Clinical records from self-identified females (binary, cisgender, transgender, non-binary, agender, or gender-queer) were accessed from two sexual health clinics. These were exported to Microsoft Excel and Stata Version 18.0. A cross-sectional design was assembled to analyse a convenient sample of 1,595 patient records. Prevalence and associations were examined by different biopsychosocial exposure variables and FSD, as measured with the Female Sexual Function Index, using inferential statistics, prevalence ratios, and multivariate logistic regression models.

The prevalence estimate of FSD was 84.17% (N = 1595). Stratified prevalence estimates of FSD by factors such as concern about sex drive, orgasm, or sexually transmitted infections, were > 90%.  Prevalence ratios amongst all factors varied between 0.87-1.34. Pain during sex (AOR = 6.02, p = 0.000), concern about sex drive (AOR = 6.48, p = 0.000) and orgasm (AOR = 5.22, p = 0.000), number of sexual partners (AOR = 0.61, p = 0.000) and relationship status (AOR = 0.17, p = 0.005) were found to be significantly associated with FSD. In addition, factors such as contraception use (OR = 1.33, p = 0.048), urinary symptoms (OR = 2.22, p = 0.000), concern about STI (OR = 0.37, p = 0.000), and doing exercise (OR = 0.56, p = 0.000) were also associated with FSD and adjusted for in the final regression model. No interactions between variables were found.
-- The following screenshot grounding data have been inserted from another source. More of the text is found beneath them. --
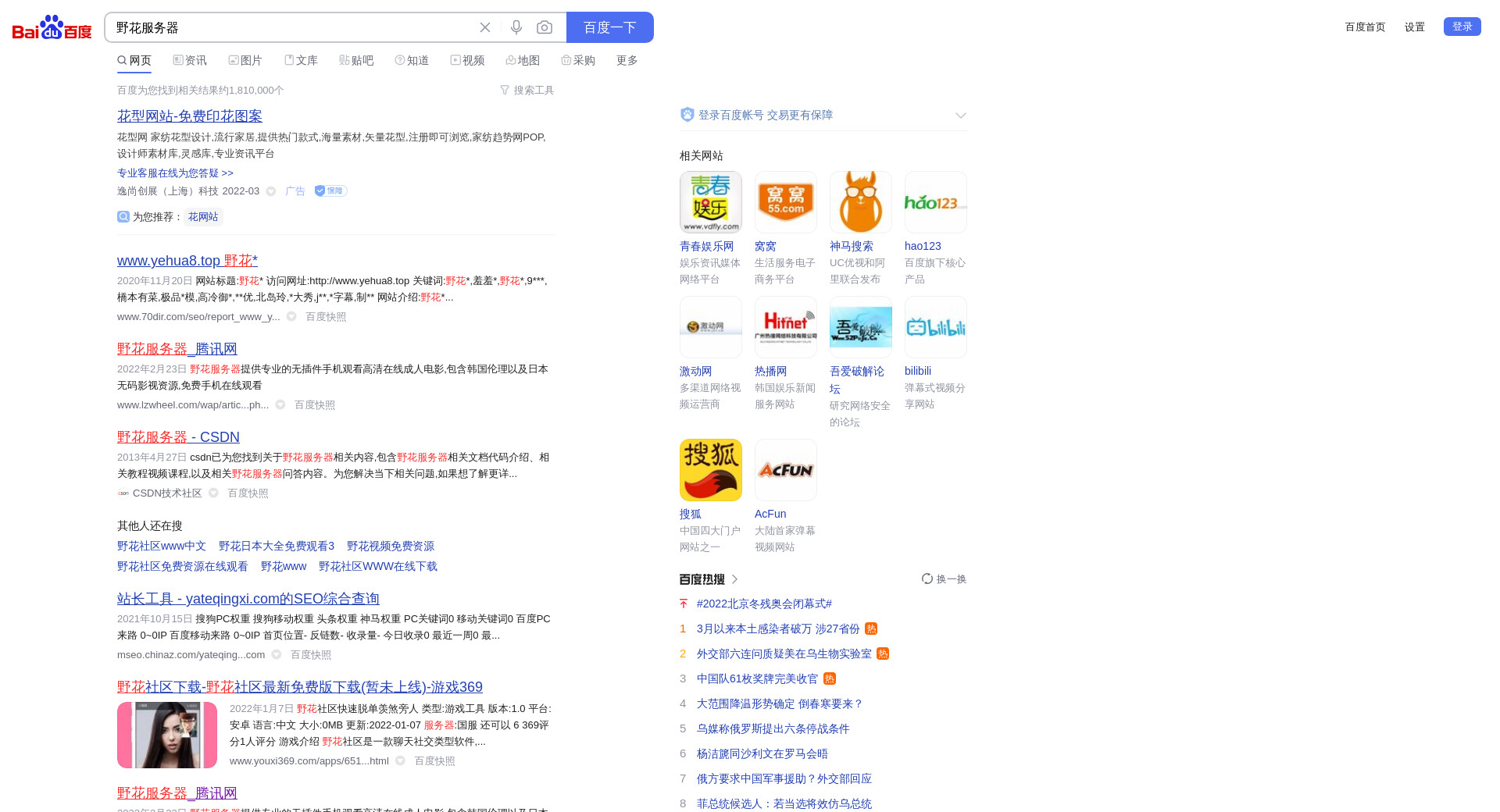Refresh hot searches with 换一换
Viewport: 1500px width, 812px height.
[x=944, y=579]
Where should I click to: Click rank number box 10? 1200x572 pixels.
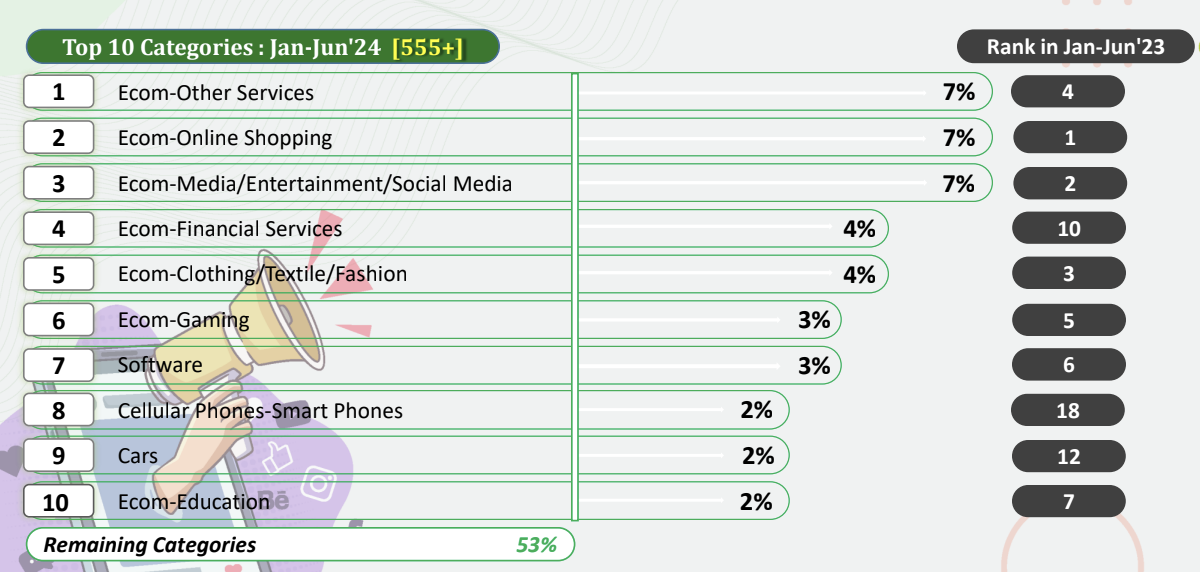pos(57,502)
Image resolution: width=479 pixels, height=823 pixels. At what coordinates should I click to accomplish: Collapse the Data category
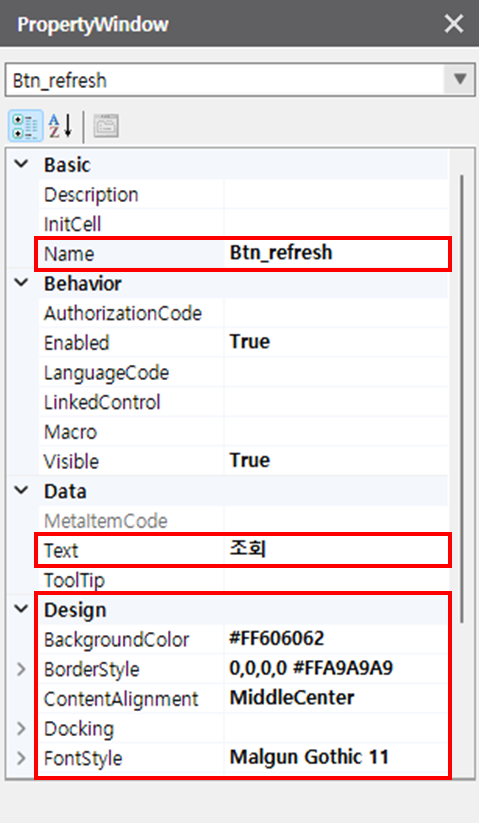point(22,491)
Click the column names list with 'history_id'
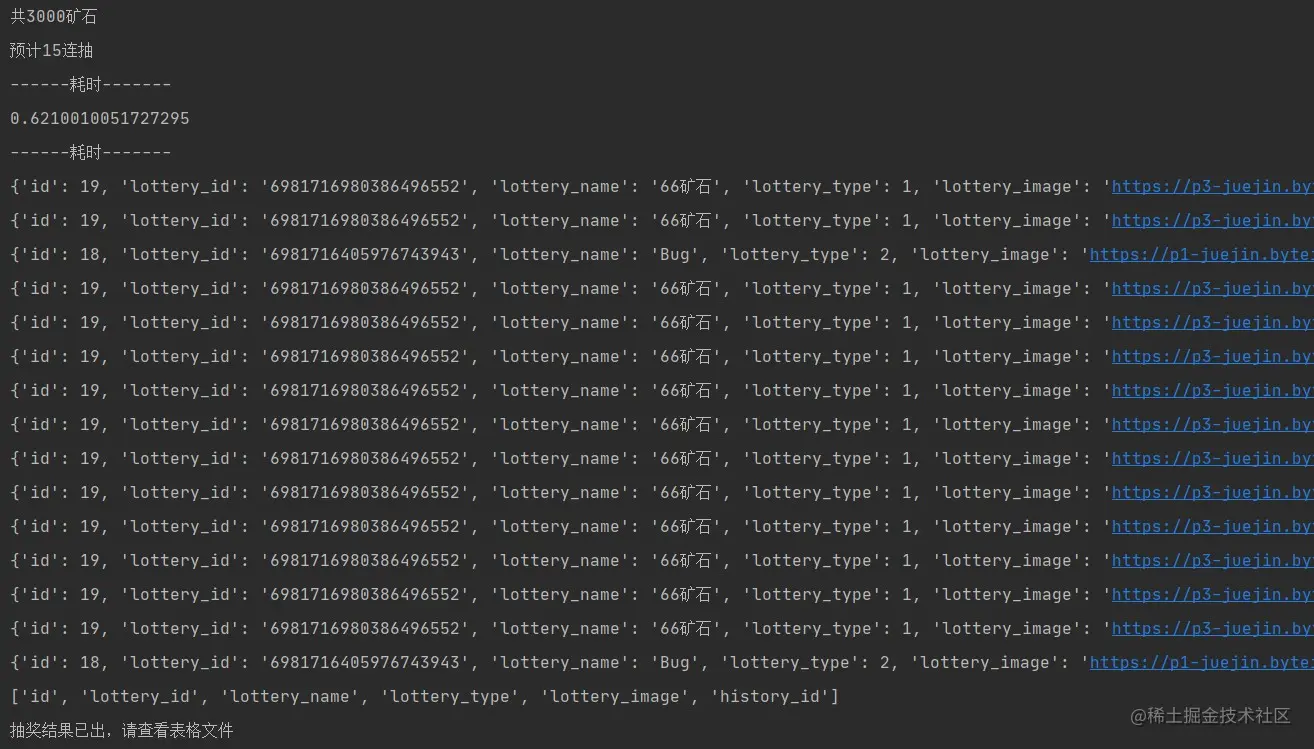Screen dimensions: 1314x749 [x=424, y=696]
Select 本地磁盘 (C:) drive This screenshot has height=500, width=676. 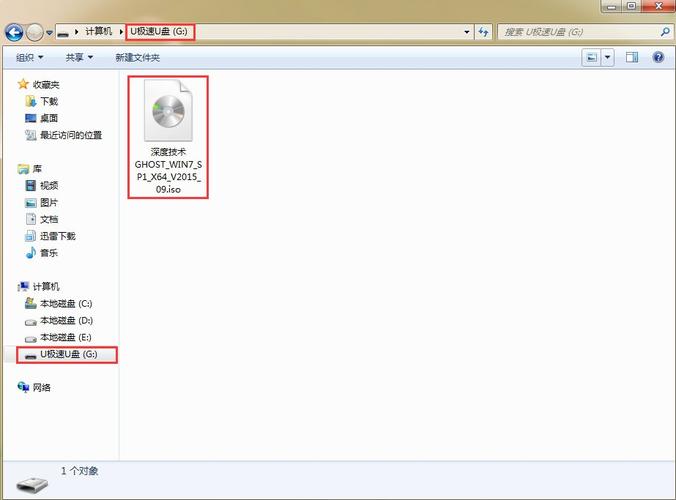point(65,303)
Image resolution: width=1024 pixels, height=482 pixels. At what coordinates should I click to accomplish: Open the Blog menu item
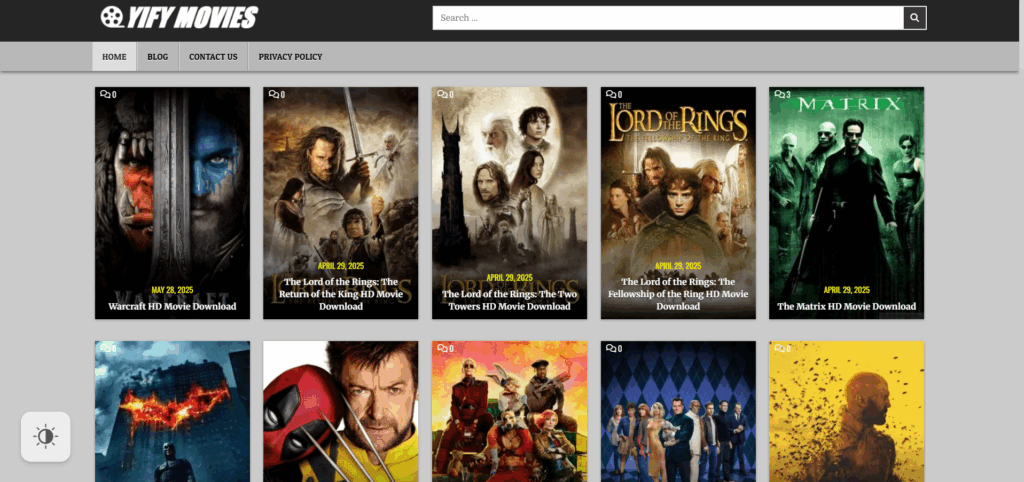coord(157,57)
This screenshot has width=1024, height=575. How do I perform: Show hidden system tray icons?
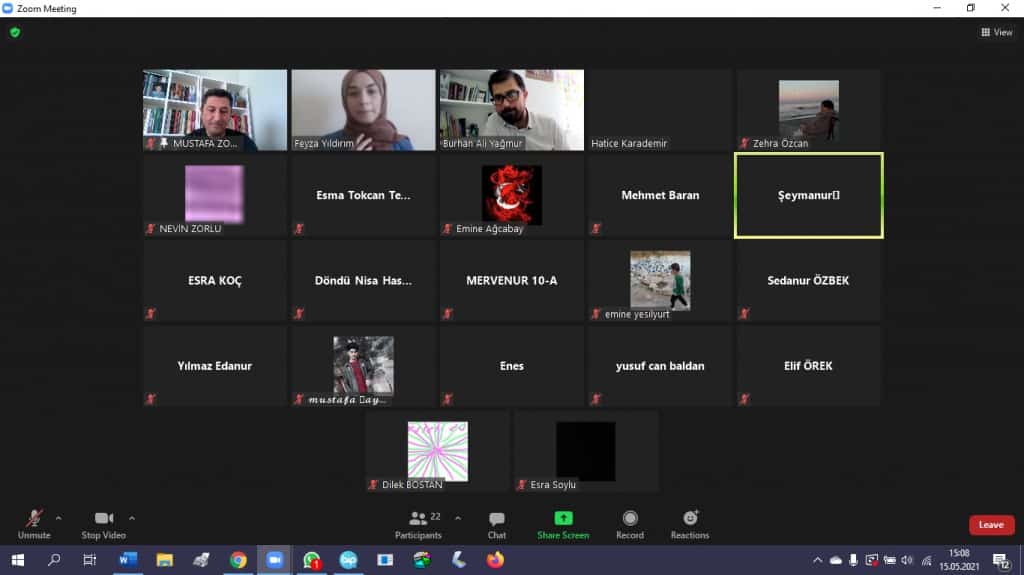817,560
The period prevalence of clinically relevant FSD in our sample is higher than many reported prevalence rates for FSD in mid- and low-income countries.
Stratified by biomedical factor, some of the highest prevalences of FSD was noted in those who experienced pain during sex and in those who experienced urinary frequency. Urinary incontinence can directly affect sexual function due to leaking during intercourse, or indirectly due to consequent avoiding of intercourse due to fear of leaking. The concern is that approximately 25-45% of women will experience some form of urinary incontinence symptoms in their lifetime and perhaps FSD based on this assumption.
The inclusion of factors such as contraception, urinary frequency, concern about STI and exercise in a final regression model, are supported by previous studies that found significant associations between these factors and FSD. Differences in associated factors when compared to existing literature, may speak to the complexity and biopsychosocial specificity of factors associated with FSD.

The results suggest that several biopsychosocial factors are associated with FSD and that FSD is multifactorial (Figure 1). The study made a unique contribution to the body of knowledge by including self-identified females. Future research should focus on longitudinal, cohort and/or intervention studies to determine not only association, but also temporality and ultimately causation.